HALIFAX – Life in a post-amalgamation world. This seemingly perpetual challenge lingered in the realm of subtext during Wednesday night’s public meeting on Halifax Regional Municipality’s Governance and District Boundary Review. Poised for completion by Dec 2010, the Review aims to assess and improve our municipal governance structure, looking primarily at the number of electoral districts; their size and boundaries; and the size, number, and scope of power of Community Councils. What this really means: how many councillors should make up Regional Council, what population of HRMers each councillor should represent, and how the geographic structure of their governing authority might shift.
Chaired by Mayor Peter Kelly, Wednesday’s meeting— the fifth of seven meetings taking place across Community Councils through mid-March — gave HRM residents and representatives of the business community the opportunity to voice their opinions, musings, and concerns about the current governance structure and make a case for change.
As I entered the room, I was surprised to see it less than full. Without exception, at every other consultation I have attended at Halifax Hall, I have found myself perched atop a ledge or sill for lack of sufficient seating. As I settled into my cushy chair on Wednesday, it struck me as odd that the urban chickens controversy should become a recurring joke — fueled largely by District 21 Councillor Tim Outhit, who commented on how we might better expel these sorts of silly issues from the political agenda — when last month’s consultation on backyard laying hens drew a crowd almost double the size. And as Mayor Kelly’s ‘Bueller’-style last call for speakers fell on restless silence after only 10 commenters had taken the mic, I was further baffled. This is the structure of municipal governance we’re talking about, and the room clears out after just 40 minutes? And we think the chickens are foolish.
It could have had something to do with the less-than-gripping title and rather disengaged meeting structure. ‘Governance & District Boundary Review,’ while factual, is not the City’s most concise of headings, and unfortunately the meeting was just about as convoluted as its title promised. With a 20-minute slideshow presentation and a stack of Peninsula Council reports introducing us to HRM’s governance structure, it was no surprise when one commenter noted that there was simply too much dense information thrown hastily at the audience to inspire confident and diverse comments. A later speaker asked for better clarification on what kind of tangible impacts the Review would have on Halifax as a “progressive” city.
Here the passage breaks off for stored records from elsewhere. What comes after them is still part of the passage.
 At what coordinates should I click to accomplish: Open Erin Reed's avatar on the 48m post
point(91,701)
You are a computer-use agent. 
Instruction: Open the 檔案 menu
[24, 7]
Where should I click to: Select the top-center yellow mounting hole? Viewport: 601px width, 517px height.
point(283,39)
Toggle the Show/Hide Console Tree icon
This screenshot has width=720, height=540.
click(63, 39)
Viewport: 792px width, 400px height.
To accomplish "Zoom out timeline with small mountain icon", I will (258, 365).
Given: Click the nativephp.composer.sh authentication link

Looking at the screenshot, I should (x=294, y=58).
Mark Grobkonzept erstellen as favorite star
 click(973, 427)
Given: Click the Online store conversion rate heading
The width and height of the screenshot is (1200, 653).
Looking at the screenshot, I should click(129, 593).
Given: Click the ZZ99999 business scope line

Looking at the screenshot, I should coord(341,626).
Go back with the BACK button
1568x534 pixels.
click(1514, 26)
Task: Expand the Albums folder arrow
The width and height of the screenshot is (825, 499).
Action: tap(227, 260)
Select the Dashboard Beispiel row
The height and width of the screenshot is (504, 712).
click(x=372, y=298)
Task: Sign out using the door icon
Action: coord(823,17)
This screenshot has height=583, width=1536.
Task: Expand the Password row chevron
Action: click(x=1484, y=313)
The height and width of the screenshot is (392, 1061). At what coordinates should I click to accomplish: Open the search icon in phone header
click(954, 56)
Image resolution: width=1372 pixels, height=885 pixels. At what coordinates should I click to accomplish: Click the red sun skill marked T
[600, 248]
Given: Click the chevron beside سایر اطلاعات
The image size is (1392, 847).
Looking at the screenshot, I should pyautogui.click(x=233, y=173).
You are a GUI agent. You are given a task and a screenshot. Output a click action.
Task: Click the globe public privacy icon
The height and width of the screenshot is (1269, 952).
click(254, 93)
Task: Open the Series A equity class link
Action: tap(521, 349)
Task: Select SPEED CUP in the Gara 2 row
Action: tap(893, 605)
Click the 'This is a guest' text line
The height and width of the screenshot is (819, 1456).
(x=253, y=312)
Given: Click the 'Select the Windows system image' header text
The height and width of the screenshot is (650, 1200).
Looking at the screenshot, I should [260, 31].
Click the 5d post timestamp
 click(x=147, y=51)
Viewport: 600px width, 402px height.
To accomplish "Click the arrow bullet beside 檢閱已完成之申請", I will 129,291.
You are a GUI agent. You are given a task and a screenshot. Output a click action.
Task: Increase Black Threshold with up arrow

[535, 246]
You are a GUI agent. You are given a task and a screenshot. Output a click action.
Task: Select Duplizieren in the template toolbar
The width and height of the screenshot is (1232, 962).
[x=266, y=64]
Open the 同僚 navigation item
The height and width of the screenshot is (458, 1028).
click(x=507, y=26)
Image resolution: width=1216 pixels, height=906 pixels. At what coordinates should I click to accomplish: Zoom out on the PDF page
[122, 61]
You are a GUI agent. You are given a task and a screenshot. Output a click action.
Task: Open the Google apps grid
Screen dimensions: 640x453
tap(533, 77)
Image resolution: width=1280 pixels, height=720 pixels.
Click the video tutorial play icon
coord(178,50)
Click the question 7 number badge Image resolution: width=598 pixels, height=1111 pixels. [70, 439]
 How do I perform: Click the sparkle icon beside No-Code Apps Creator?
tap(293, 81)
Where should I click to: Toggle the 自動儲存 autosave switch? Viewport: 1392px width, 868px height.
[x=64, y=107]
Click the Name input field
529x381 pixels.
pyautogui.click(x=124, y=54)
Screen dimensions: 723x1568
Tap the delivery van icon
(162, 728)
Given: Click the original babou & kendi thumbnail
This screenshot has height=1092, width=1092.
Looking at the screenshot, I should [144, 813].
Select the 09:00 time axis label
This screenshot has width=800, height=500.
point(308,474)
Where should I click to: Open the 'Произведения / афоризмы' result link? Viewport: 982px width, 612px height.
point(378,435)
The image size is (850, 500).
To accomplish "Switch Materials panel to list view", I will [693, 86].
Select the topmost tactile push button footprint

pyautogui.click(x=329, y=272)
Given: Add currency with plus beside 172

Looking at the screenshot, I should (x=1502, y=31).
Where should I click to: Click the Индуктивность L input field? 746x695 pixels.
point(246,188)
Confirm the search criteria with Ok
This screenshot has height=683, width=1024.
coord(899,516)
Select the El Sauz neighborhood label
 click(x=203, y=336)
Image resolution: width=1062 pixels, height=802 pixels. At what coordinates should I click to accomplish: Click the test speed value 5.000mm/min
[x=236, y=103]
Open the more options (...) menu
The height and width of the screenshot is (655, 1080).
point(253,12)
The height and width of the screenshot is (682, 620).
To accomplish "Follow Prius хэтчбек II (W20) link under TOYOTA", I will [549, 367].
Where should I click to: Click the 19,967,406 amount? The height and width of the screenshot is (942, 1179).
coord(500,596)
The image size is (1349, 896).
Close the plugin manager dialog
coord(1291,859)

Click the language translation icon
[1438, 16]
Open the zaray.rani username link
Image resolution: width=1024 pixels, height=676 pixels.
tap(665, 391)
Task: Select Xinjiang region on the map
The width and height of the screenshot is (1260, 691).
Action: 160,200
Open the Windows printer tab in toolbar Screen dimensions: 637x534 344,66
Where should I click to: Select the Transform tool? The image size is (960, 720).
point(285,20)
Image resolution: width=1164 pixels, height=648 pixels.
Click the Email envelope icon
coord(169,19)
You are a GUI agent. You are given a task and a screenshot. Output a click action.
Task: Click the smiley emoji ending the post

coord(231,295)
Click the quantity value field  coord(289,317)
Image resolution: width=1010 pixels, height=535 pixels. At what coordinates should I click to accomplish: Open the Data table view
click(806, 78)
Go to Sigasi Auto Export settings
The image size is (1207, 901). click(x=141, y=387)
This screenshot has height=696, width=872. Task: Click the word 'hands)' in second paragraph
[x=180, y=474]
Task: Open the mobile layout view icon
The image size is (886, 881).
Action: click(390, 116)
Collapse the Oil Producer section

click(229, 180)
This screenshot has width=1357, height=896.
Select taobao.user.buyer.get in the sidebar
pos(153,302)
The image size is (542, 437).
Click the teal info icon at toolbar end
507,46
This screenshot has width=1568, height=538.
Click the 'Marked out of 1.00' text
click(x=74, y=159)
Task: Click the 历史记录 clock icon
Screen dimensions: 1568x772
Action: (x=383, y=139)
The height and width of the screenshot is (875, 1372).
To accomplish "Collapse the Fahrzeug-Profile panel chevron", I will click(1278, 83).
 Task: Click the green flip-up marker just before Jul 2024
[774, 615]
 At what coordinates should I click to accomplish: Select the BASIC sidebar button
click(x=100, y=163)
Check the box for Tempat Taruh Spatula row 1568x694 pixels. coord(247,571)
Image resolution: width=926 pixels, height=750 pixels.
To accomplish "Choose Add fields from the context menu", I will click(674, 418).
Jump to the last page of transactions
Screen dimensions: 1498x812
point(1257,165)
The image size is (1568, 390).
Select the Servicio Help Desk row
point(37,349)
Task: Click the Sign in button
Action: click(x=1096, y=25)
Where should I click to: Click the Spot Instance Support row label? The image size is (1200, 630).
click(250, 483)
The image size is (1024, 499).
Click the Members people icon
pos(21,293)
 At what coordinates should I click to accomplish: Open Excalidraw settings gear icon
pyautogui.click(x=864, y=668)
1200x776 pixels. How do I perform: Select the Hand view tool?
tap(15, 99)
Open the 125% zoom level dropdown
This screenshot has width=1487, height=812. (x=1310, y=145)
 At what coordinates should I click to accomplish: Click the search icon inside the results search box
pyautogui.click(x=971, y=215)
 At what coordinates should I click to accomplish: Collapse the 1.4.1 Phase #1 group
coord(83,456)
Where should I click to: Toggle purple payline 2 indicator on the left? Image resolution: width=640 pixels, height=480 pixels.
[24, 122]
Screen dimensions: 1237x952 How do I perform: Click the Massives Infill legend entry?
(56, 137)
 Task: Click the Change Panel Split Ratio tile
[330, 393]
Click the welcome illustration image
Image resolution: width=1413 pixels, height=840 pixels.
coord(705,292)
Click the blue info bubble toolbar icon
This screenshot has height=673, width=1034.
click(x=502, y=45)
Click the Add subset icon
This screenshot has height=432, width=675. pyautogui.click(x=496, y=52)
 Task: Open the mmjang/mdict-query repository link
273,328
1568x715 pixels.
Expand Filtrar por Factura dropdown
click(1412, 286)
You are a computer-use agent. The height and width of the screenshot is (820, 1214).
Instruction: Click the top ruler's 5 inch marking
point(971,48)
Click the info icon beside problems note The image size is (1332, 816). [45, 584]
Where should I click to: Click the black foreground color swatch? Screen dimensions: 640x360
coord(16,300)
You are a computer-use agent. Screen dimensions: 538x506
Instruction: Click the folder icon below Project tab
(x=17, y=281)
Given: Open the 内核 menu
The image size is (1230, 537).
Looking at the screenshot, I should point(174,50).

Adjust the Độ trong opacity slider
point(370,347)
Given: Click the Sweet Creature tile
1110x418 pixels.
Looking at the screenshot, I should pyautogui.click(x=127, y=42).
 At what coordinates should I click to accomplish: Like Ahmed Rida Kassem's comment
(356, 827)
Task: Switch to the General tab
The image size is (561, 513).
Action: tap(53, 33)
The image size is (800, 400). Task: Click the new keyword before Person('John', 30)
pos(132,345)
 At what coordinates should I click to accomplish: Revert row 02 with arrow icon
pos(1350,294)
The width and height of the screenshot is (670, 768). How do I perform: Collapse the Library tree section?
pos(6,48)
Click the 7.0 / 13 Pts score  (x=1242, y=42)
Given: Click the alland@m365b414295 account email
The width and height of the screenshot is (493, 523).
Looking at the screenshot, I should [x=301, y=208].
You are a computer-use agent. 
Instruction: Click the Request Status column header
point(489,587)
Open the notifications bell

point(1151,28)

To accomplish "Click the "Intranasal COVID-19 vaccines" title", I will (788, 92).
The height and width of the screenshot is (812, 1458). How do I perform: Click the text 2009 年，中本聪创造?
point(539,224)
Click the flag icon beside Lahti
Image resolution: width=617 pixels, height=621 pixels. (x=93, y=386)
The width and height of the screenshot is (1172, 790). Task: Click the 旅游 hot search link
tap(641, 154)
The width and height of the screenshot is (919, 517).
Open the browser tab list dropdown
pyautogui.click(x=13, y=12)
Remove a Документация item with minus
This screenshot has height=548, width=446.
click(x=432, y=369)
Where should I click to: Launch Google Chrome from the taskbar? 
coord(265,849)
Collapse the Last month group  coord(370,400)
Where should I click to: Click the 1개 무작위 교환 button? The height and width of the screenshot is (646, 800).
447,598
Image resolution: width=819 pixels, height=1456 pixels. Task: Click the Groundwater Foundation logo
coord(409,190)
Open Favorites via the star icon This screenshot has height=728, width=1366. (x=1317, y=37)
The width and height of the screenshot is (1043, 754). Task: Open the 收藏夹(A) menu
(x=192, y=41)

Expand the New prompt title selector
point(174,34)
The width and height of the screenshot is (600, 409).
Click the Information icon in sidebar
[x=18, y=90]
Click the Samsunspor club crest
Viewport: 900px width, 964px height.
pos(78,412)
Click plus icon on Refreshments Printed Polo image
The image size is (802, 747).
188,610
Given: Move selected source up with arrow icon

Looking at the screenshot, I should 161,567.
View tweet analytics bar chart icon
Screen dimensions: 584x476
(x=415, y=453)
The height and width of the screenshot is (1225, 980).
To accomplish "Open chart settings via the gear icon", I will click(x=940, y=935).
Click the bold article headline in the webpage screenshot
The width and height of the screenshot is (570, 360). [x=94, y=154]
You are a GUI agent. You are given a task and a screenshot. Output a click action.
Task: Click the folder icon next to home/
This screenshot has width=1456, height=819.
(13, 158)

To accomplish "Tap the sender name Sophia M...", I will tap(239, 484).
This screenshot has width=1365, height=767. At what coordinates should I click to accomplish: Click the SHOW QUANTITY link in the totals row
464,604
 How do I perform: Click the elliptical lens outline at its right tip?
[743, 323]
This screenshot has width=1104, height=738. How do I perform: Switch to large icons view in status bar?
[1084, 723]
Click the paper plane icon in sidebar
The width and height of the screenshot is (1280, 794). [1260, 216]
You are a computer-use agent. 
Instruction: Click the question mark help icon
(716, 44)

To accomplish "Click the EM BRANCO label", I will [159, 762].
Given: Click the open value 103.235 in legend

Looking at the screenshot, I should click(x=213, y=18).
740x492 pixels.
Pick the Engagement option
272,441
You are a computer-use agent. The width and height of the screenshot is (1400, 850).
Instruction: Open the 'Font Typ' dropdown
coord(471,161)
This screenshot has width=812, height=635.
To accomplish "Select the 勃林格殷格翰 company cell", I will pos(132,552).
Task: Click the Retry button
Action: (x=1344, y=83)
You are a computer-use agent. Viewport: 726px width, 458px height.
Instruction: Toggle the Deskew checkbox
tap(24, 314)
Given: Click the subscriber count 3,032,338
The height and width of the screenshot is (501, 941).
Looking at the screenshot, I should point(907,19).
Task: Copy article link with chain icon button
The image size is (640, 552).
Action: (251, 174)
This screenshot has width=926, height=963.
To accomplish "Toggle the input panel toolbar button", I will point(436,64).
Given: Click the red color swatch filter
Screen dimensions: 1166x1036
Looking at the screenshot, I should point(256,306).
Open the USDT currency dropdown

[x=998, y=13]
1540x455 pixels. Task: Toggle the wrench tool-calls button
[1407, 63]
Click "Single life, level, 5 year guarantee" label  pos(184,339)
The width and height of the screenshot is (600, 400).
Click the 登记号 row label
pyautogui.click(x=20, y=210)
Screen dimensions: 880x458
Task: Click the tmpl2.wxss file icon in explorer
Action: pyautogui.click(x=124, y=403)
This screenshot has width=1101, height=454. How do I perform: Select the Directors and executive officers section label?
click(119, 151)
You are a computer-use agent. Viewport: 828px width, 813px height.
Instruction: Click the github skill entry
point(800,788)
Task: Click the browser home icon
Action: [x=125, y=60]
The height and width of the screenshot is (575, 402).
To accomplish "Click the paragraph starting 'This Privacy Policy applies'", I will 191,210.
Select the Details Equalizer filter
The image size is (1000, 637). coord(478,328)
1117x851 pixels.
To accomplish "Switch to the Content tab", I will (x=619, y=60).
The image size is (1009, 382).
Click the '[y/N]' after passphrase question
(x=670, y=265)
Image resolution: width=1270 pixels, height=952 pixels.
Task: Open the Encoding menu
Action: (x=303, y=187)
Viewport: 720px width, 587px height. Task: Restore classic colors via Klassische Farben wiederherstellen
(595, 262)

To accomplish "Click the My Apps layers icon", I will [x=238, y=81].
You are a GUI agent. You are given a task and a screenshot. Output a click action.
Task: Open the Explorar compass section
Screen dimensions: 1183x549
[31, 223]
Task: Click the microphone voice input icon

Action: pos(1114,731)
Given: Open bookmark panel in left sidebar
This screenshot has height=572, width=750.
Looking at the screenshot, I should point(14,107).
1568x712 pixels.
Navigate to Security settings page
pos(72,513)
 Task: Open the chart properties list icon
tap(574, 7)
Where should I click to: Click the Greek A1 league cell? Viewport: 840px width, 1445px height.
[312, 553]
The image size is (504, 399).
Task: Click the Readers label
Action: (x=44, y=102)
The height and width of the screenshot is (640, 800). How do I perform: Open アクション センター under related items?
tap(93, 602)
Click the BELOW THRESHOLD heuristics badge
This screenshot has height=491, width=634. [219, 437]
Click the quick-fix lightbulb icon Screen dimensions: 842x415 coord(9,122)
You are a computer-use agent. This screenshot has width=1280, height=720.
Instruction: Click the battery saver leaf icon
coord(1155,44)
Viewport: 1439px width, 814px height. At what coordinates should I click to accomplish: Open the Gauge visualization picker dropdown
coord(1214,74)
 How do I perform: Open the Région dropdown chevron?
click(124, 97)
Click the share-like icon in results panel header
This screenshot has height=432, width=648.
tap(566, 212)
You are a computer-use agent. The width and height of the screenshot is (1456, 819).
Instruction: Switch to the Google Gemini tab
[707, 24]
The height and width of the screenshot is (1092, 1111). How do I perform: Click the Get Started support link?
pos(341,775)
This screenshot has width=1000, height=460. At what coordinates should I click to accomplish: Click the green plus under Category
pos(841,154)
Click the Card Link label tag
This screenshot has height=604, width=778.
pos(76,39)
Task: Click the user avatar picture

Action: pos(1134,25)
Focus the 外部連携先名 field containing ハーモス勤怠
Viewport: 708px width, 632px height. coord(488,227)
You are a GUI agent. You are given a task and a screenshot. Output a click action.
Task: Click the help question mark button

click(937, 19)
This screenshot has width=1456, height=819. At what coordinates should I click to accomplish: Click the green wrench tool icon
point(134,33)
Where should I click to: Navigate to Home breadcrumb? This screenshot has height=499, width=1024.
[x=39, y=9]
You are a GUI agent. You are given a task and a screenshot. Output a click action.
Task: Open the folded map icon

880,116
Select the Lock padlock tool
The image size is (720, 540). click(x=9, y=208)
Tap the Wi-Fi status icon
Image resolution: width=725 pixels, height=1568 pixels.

Let’s try to make some sense of it.
There are four potential scenarios presented in the Review package, each of which is based on a different number of proposed districts and councillors, ranging from 15 to 26 (23 being the current number). Each scenario contains within it a number of sub-scenarios based on how these districts might be divvied out into Community Councils.
While the scenarios propose some drastically different Community Council delineation strategies — some tracing the amalgamation-based geographic divisions we’ve already got, and some taking it in entirely new directions, drawing new lines along an urban, suburban, and rural basis — conversation rarely touched on the boundaries, but instead focused on representation. Councillor to citizen ratio was a key issue, as was governance efficiency.
Comparisons were made to the larger Canadian cities of Vancouver, Toronto, and Calgary, where the ratio is much higher, but later critiqued with reference to the increased staff and budgets these constituencies are granted. Perhaps too predictably, those who self-identified as representatives of the business community tended to advocate increased efficiency and a smaller Regional Council (i.e. larger representation ratio), while those who identified as residents or community members tended to stress more heavily the need for a diversity of opinions and the importance of a personal relationship between councillors and their constituents. This wasn’t consistent across the board, however, and, despite affiliations, the majority noted a desire for more dynamic Council debates, better information leading up to debate, and a focus on quality rather than quantity.
If you want to weigh in, but can’t make the final meeting on March 1oth at the Lawrencetown Community Centre, there are still opportunities to do so through an online survey or written submission. Council will decide on a governance model in the spring, gearing up to commence the second phased of the review in the summer, redrawing district boundaries. A second round of public consultations will take place in the fall in response to the proposed new boundaries and any other adjustments, for final submission to the Nova Scotia Utility and Review Board in December.